The dorsal extension of this envelope has interested researchers more than anything else, although no one has spent more time on the ventral and lateral extensions of this envelope, and until them, virtually no one did. And none have done since, either. It’s kinda strange. One would think that complete mobility would interest workers, as total mobility influences the feeding range of a sauropod. Vertical reach is important, but it belies the issues involving sauropod mobility by constantly addressing only one hypothesis of sauropod feeding strategies (treetop access). It ignores dental apparatus or even availability, and the energetics of the food resource system, as well as relative ecology, but more on this below.

Christian & Dzemski, in their first paper from the DFG Research Group on this subject [4], addressed biomechanically the stresses on the individual vertebrae of a proxies Brachiosaurus brancai cervical series, noting that it could reach above 60 degrees from the horizontal. Stevens adapted the hypothesis to assess range of movement in Brachiosaurus brancai, [2] finding a vertical range about 20 degrees above the horizontal (a bit lower than Taylor et al., [6] although see below). Unlike [6], they projected the neck would have a slight S-shape (swan-like) under even stresses, when extended. These authors do not assume that Brachiosaurus brancai would have assumed this posture at all times, however. As [5] remarks, the sauropod neck at rest (nearly horizontal or below that) is the most energetically conservative posture, and it is unlikely any researcher in modern animals would argue that a resting posture, which most terrestrial animals spend upwards of 50% of their time in, is in a pulled-back, rearing posture.

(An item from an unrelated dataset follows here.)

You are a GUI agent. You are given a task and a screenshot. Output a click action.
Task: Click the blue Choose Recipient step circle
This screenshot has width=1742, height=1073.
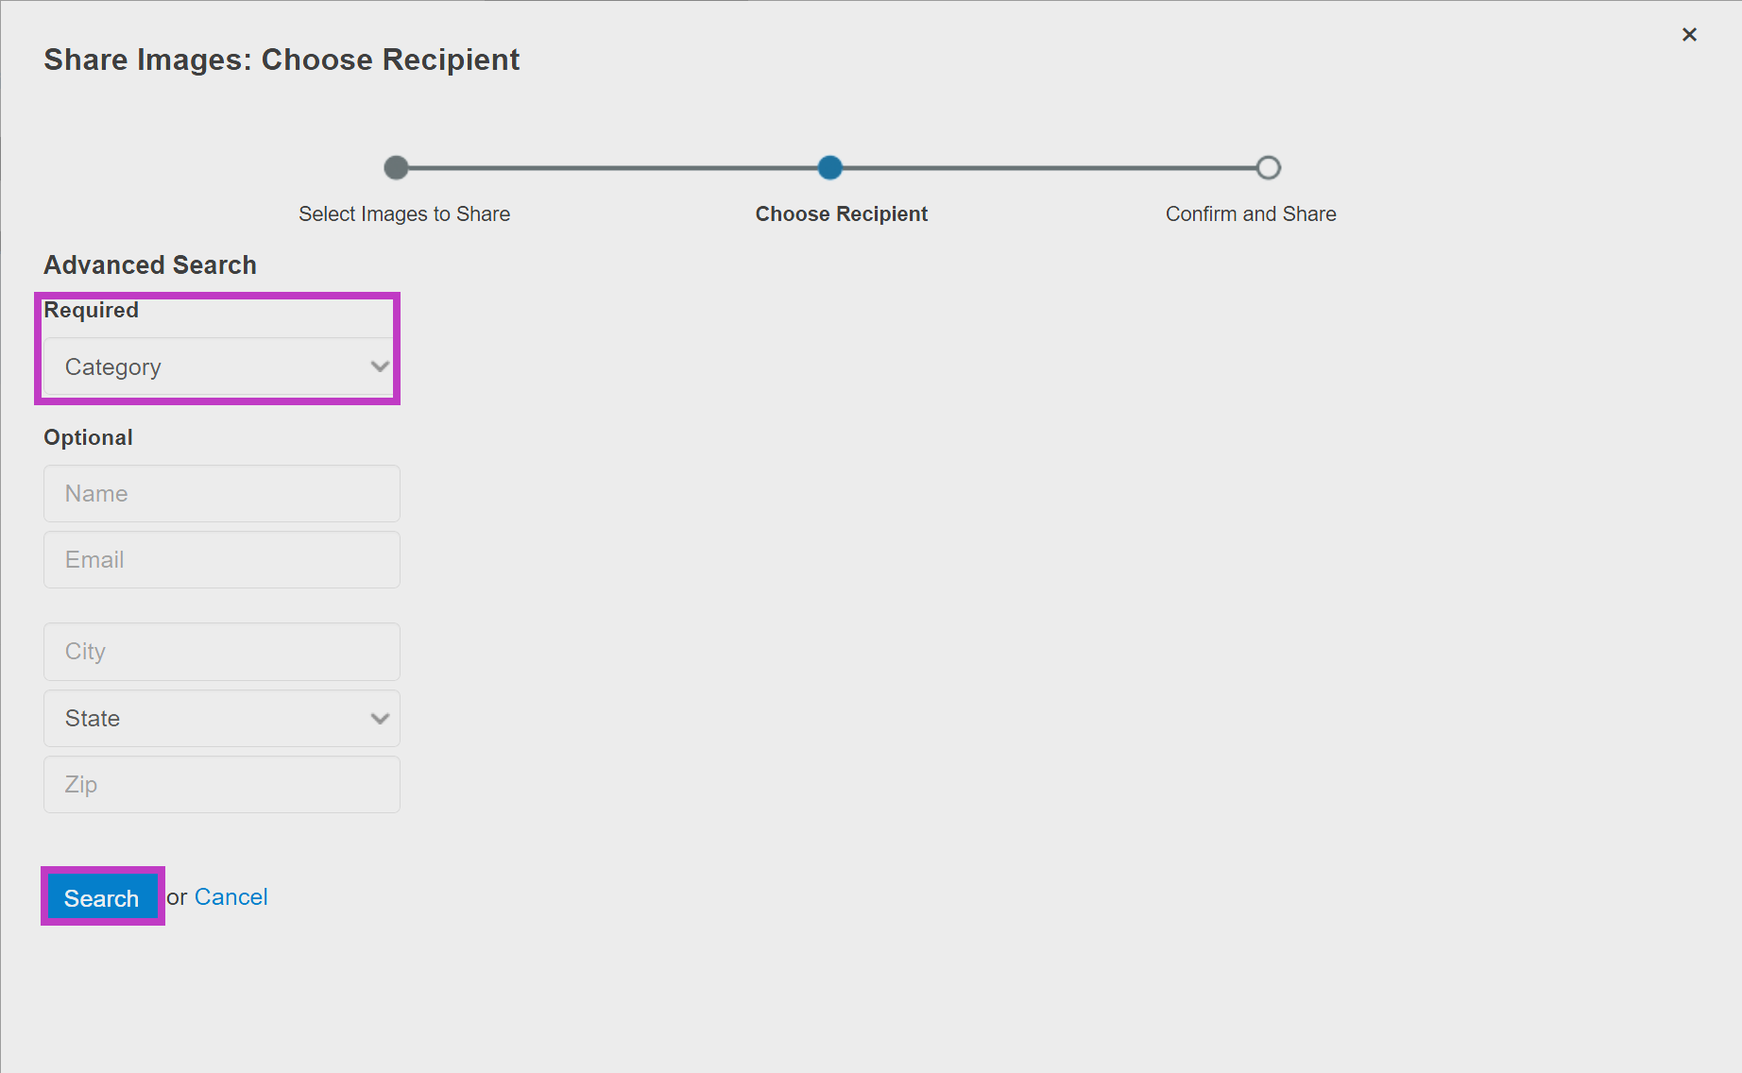point(829,168)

Researchers are arguing that “neutral” posture and “active” posture are valid standards with which to assess movement. While there is a driving need to find the baseline from which postures can be extrapolated, the truth is that most terrestrial amniotes adopts a range of postures throughout their daily lives, from resting, alert, feeding, and a host of other more specialized positions such as grooming, or where some postures are exapted into one another (e.g., some birds rest with their heads in a tight U-shape atop or under their wing, which corresponds to “grooming” in some mammals). One of the things I like about the DFG 533 guys is that their papers are not peppered with finding this ideal single “posture” with which to argue over. I think Stevens & Parrish’s “neutral” posture (which they argued was correspondent to an “active,” “walking” posture [1]) does not represent enough of a “neutral” posture to be the baseline; I would instead argue this baseline is “resting,” and [4] and [5] appear to use this when assessing energetics.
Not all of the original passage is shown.